> Work required
Set down exactly, with nothing added, the lines from the one containing "Click the word Member in the header" through the end of the entries.

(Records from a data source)
▼

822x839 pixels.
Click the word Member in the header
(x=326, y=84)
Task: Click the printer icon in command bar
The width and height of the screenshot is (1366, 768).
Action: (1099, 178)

▲

> Answer box
Click the word Member in the header
(x=326, y=84)
Task: Click the printer icon in command bar
The width and height of the screenshot is (1366, 768).
Action: (1099, 178)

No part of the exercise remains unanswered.